━━━━━ Available records ━━━━━

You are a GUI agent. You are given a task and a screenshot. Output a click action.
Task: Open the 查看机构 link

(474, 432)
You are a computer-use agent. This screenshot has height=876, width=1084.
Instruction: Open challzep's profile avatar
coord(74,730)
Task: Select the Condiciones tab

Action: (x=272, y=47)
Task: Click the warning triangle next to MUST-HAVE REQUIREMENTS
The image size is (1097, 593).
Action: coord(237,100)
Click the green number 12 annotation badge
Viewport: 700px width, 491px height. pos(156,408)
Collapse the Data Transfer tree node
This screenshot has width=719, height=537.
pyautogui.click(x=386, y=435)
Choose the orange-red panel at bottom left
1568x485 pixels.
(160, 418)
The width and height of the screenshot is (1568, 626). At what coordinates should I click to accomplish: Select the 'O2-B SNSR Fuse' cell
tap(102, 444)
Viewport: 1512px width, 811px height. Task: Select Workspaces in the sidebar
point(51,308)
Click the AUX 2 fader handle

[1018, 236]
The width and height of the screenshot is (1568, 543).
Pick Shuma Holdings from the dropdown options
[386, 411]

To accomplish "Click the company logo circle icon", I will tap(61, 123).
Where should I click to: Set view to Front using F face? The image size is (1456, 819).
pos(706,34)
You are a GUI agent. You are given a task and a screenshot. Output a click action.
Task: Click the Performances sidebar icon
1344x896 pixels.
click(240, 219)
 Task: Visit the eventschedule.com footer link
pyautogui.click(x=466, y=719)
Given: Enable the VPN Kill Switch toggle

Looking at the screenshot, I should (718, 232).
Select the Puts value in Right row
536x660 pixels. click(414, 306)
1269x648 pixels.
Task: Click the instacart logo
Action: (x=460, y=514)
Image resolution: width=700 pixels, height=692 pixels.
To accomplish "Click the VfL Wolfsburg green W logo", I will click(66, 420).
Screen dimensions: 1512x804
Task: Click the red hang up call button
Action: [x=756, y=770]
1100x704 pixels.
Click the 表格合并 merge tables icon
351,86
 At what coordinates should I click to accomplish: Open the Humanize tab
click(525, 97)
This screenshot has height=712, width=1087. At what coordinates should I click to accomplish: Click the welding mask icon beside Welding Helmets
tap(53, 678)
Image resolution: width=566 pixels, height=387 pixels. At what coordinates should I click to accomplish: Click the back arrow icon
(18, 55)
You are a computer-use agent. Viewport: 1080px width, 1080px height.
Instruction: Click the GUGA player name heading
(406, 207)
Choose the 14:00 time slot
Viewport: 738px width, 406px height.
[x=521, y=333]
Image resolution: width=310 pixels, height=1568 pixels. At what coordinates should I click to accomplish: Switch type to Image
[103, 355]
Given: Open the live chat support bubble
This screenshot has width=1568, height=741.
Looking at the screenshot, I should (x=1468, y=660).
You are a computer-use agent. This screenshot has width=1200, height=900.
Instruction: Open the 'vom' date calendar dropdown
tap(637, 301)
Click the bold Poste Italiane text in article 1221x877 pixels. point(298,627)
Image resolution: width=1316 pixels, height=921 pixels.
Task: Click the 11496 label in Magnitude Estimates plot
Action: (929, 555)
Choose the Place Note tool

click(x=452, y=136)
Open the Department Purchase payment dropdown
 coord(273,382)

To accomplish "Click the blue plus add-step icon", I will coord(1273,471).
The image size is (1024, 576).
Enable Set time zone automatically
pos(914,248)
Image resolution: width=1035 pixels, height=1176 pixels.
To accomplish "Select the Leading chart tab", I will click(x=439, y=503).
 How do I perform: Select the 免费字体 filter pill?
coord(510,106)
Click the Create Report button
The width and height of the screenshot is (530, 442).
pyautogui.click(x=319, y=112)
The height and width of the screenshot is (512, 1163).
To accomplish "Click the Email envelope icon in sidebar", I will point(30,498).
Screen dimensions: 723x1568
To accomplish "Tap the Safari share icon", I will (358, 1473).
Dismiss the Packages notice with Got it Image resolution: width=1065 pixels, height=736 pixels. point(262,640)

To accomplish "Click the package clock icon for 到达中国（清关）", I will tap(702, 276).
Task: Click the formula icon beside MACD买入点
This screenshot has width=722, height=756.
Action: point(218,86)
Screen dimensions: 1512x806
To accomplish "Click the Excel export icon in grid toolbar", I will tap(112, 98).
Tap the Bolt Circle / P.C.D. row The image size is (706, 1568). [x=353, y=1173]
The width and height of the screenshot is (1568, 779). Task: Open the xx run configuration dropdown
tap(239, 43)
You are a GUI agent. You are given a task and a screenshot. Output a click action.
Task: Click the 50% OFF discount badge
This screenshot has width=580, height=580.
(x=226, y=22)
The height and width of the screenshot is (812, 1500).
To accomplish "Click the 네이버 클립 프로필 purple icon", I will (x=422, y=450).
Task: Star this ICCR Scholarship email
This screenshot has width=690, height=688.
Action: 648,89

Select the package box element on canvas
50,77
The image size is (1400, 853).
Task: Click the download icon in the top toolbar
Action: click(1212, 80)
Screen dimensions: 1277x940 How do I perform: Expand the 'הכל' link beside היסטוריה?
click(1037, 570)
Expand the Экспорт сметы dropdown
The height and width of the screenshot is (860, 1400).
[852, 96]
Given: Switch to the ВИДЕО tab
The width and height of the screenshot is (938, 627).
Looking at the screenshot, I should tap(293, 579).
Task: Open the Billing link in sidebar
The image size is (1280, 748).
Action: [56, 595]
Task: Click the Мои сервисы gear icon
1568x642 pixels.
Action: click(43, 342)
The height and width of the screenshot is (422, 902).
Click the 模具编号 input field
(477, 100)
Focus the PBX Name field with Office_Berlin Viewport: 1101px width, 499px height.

━━━━━

◆ Work order
An exact repeat of all the records is required.

◆ Task solution
You are a GUI agent. You are given a task and a screenshot. Output a click action.
Task: Open the 查看机构 link

(474, 432)
You are a computer-use agent. This screenshot has height=876, width=1084.
Instruction: Open challzep's profile avatar
coord(74,730)
Task: Select the Condiciones tab

Action: (x=272, y=47)
Task: Click the warning triangle next to MUST-HAVE REQUIREMENTS
The image size is (1097, 593).
Action: coord(237,100)
Click the green number 12 annotation badge
Viewport: 700px width, 491px height. pos(156,408)
Collapse the Data Transfer tree node
This screenshot has width=719, height=537.
pyautogui.click(x=386, y=435)
Choose the orange-red panel at bottom left
1568x485 pixels.
(160, 418)
The width and height of the screenshot is (1568, 626). At what coordinates should I click to accomplish: Select the 'O2-B SNSR Fuse' cell
tap(102, 444)
Viewport: 1512px width, 811px height. Task: Select Workspaces in the sidebar
point(51,308)
Click the AUX 2 fader handle

[1018, 236]
The width and height of the screenshot is (1568, 543).
Pick Shuma Holdings from the dropdown options
[386, 411]

To accomplish "Click the company logo circle icon", I will tap(61, 123).
Where should I click to: Set view to Front using F face? The image size is (1456, 819).
pos(706,34)
You are a GUI agent. You are given a task and a screenshot. Output a click action.
Task: Click the Performances sidebar icon
1344x896 pixels.
click(240, 219)
 Task: Visit the eventschedule.com footer link
pyautogui.click(x=466, y=719)
Given: Enable the VPN Kill Switch toggle

Looking at the screenshot, I should (718, 232).
Select the Puts value in Right row
536x660 pixels. click(414, 306)
1269x648 pixels.
Task: Click the instacart logo
Action: (x=460, y=514)
Image resolution: width=700 pixels, height=692 pixels.
To accomplish "Click the VfL Wolfsburg green W logo", I will click(66, 420).
Screen dimensions: 1512x804
Task: Click the red hang up call button
Action: [x=756, y=770]
1100x704 pixels.
Click the 表格合并 merge tables icon
351,86
 At what coordinates should I click to accomplish: Open the Humanize tab
click(525, 97)
This screenshot has height=712, width=1087. At what coordinates should I click to accomplish: Click the welding mask icon beside Welding Helmets
tap(53, 678)
Image resolution: width=566 pixels, height=387 pixels. At what coordinates should I click to accomplish: Click the back arrow icon
(18, 55)
You are a computer-use agent. Viewport: 1080px width, 1080px height.
Instruction: Click the GUGA player name heading
(406, 207)
Choose the 14:00 time slot
Viewport: 738px width, 406px height.
[x=521, y=333]
Image resolution: width=310 pixels, height=1568 pixels. At what coordinates should I click to accomplish: Switch type to Image
[103, 355]
Given: Open the live chat support bubble
This screenshot has width=1568, height=741.
Looking at the screenshot, I should (x=1468, y=660).
You are a computer-use agent. This screenshot has width=1200, height=900.
Instruction: Open the 'vom' date calendar dropdown
tap(637, 301)
Click the bold Poste Italiane text in article 1221x877 pixels. point(298,627)
Image resolution: width=1316 pixels, height=921 pixels.
Task: Click the 11496 label in Magnitude Estimates plot
Action: (929, 555)
Choose the Place Note tool

click(x=452, y=136)
Open the Department Purchase payment dropdown
 coord(273,382)

To accomplish "Click the blue plus add-step icon", I will coord(1273,471).
The image size is (1024, 576).
Enable Set time zone automatically
pos(914,248)
Image resolution: width=1035 pixels, height=1176 pixels.
To accomplish "Select the Leading chart tab", I will click(x=439, y=503).
 How do I perform: Select the 免费字体 filter pill?
coord(510,106)
Click the Create Report button
The width and height of the screenshot is (530, 442).
pyautogui.click(x=319, y=112)
The height and width of the screenshot is (512, 1163).
To accomplish "Click the Email envelope icon in sidebar", I will point(30,498).
Screen dimensions: 723x1568
To accomplish "Tap the Safari share icon", I will (358, 1473).
Dismiss the Packages notice with Got it Image resolution: width=1065 pixels, height=736 pixels. point(262,640)

To accomplish "Click the package clock icon for 到达中国（清关）", I will tap(702, 276).
Task: Click the formula icon beside MACD买入点
This screenshot has width=722, height=756.
Action: point(218,86)
Screen dimensions: 1512x806
To accomplish "Click the Excel export icon in grid toolbar", I will tap(112, 98).
Tap the Bolt Circle / P.C.D. row The image size is (706, 1568). [x=353, y=1173]
The width and height of the screenshot is (1568, 779). Task: Open the xx run configuration dropdown
tap(239, 43)
You are a GUI agent. You are given a task and a screenshot. Output a click action.
Task: Click the 50% OFF discount badge
This screenshot has width=580, height=580.
(x=226, y=22)
The height and width of the screenshot is (812, 1500).
To accomplish "Click the 네이버 클립 프로필 purple icon", I will (x=422, y=450).
Task: Star this ICCR Scholarship email
This screenshot has width=690, height=688.
Action: 648,89

Select the package box element on canvas
50,77
The image size is (1400, 853).
Task: Click the download icon in the top toolbar
Action: click(1212, 80)
Screen dimensions: 1277x940 How do I perform: Expand the 'הכל' link beside היסטוריה?
click(1037, 570)
Expand the Экспорт сметы dropdown
The height and width of the screenshot is (860, 1400).
[852, 96]
Given: Switch to the ВИДЕО tab
The width and height of the screenshot is (938, 627).
Looking at the screenshot, I should tap(293, 579).
Task: Open the Billing link in sidebar
The image size is (1280, 748).
Action: [56, 595]
Task: Click the Мои сервисы gear icon
1568x642 pixels.
Action: click(43, 342)
The height and width of the screenshot is (422, 902).
Click the 模具编号 input field
(477, 100)
Focus the PBX Name field with Office_Berlin Viewport: 1101px width, 499px height.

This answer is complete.